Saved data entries
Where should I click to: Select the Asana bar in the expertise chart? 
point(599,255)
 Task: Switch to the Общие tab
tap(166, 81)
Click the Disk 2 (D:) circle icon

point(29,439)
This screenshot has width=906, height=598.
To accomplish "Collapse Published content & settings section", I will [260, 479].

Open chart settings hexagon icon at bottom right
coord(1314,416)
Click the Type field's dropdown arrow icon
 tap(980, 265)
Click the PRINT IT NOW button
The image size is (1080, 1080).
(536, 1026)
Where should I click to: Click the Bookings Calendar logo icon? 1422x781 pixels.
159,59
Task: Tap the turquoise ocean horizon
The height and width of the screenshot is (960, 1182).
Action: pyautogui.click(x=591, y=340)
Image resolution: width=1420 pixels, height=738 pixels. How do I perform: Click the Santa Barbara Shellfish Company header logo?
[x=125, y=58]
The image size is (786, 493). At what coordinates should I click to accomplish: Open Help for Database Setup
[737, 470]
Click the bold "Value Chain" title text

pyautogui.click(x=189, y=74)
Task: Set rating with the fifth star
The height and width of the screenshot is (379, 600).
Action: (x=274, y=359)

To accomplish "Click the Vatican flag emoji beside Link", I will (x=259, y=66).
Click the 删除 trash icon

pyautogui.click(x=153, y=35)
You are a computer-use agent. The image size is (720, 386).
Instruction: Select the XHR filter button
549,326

• WHAT IS EXPECTED:
For each record above, output it exactly as written.

• TASK RESULT:
Where should I click to: Select the Asana bar in the expertise chart? 
point(599,255)
 Task: Switch to the Общие tab
tap(166, 81)
Click the Disk 2 (D:) circle icon

point(29,439)
This screenshot has width=906, height=598.
To accomplish "Collapse Published content & settings section", I will [260, 479].

Open chart settings hexagon icon at bottom right
coord(1314,416)
Click the Type field's dropdown arrow icon
 tap(980, 265)
Click the PRINT IT NOW button
The image size is (1080, 1080).
(536, 1026)
Where should I click to: Click the Bookings Calendar logo icon? 1422x781 pixels.
159,59
Task: Tap the turquoise ocean horizon
The height and width of the screenshot is (960, 1182).
Action: pyautogui.click(x=591, y=340)
Image resolution: width=1420 pixels, height=738 pixels. How do I perform: Click the Santa Barbara Shellfish Company header logo?
[x=125, y=58]
The image size is (786, 493). At what coordinates should I click to accomplish: Open Help for Database Setup
[737, 470]
Click the bold "Value Chain" title text

pyautogui.click(x=189, y=74)
Task: Set rating with the fifth star
The height and width of the screenshot is (379, 600).
Action: (x=274, y=359)

To accomplish "Click the Vatican flag emoji beside Link", I will (x=259, y=66).
Click the 删除 trash icon

pyautogui.click(x=153, y=35)
You are a computer-use agent. The image size is (720, 386).
Instruction: Select the XHR filter button
549,326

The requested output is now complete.